Néanmoins, seules les pré-DC sont infectées par le VIH, qui utilise alors le
corécepteur CXCR4 (C-X-C motif chemokine receptor 4) pour son
entrée dans ces cellules (tropisme X4). Dans ce dernier cas surtout, l’infection des
pré-DC est dépendante de Siglec-1, ce qui n’est pas le cas pour les cDC2. Les pré-DC
comme les cDC2 expriment le facteur SAMHD1 (SAM domain and HD
domain-containing protein 1), qui restreint l’infection. En
contrecarrant l’effet de SAMHD1 grâce à la protéine Vpx du VIH-2, on augmente
fortement les taux d’infection des pré-DC avec les deux types de VIH-1 (tropismes R5
et X4). Nous montrons notamment par microscopie électronique et immuno-marquages
(Figure 1A) que
Siglec-1 est également essentiel pour la capture des particules virales par les
pré-DC. En effet, l’emploi d’un anticorps spécifique de Siglec-1 inhibe à la fois la
capture des particules virales par ces cellules et leur infection. Une fois
infectées, les pré-DC et les cDC2 sont toutes deux capables de produire des nouveaux
virions, qu’elles libèrent dans le milieu extérieur.

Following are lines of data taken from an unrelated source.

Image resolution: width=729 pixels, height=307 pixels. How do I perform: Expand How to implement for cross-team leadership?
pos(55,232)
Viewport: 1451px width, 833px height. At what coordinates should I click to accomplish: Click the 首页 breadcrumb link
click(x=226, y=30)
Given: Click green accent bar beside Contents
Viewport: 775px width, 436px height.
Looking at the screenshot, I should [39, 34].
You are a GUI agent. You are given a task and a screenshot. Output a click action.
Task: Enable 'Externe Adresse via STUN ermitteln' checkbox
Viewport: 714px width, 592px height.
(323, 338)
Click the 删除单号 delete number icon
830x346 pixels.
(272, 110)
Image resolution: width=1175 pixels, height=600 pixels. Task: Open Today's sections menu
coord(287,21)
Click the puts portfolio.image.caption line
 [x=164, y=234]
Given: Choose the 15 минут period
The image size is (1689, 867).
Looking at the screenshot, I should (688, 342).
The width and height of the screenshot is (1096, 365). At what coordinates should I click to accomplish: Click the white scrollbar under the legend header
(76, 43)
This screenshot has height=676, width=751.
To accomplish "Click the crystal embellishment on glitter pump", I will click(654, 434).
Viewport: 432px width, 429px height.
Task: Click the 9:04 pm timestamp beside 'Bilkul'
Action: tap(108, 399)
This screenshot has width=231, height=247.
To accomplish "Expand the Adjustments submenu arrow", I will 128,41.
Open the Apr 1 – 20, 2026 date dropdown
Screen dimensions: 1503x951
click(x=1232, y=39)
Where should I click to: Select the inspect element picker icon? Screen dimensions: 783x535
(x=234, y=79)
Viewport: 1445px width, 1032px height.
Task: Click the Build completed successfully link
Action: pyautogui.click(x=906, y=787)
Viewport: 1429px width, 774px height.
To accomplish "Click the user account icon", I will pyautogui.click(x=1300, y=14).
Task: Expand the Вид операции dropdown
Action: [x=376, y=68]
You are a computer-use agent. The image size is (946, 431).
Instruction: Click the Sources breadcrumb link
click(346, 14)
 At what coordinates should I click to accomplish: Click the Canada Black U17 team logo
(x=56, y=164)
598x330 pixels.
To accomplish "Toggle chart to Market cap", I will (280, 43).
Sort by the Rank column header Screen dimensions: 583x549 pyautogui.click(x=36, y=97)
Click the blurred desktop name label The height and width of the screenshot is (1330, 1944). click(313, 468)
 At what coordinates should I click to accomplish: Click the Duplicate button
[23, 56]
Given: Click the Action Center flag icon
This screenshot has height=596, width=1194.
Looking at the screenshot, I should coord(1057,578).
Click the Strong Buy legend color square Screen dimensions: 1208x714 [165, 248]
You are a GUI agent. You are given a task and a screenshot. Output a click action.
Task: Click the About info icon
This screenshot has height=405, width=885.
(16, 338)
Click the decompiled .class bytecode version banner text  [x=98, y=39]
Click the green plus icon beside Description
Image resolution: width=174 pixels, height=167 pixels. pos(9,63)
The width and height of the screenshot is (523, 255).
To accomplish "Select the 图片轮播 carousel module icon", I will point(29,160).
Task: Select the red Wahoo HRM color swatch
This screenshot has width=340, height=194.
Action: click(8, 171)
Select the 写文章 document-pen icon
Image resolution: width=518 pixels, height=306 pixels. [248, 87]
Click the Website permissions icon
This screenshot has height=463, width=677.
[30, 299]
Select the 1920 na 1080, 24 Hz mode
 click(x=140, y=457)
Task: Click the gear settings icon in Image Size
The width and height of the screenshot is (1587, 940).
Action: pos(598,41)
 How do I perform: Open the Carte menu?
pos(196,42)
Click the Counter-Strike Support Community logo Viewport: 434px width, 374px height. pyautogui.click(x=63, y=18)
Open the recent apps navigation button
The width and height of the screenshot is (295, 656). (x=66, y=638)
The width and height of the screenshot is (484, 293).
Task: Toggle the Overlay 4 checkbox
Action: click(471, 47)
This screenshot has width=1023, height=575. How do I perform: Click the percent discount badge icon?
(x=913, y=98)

 | Figure 1.Les pré-DC capturent le VIH via Siglec-1 et produisent de
nouveaux virions dans des compartiments d’apparence
intracellulaire. A. Analyse par microscopie
électronique et immuno-marquage des pré-DC exposées au VIH-1 pendant
deux heures, fixées, et marquées avec un anticorps monoclonal dirigé
contre Siglec-1 (révélation par la protéine A couplée à des particules
d’or de 5 nm de diamètre). Une coupe Epon (inclusion dans la résine) est
représentée, avec un agrandissement en dessous. Les flèches indiquent un
marquage spécifique de Siglec-1 à l’interface entre le virus et les
invaginations de la membrane plasmique. Barre d’échelle : 2 µm (image du
haut) ou 0,5 µm (image agrandie). B-C.
Coupes Epon des cDC2 (B) et des pré-DC (C) infectées par le VIH-1 à
48 heures. Les cellules ont été fixées en présence de rouge de ruthénium
pour marquer les membranes en contact avec le milieu extracellulaire.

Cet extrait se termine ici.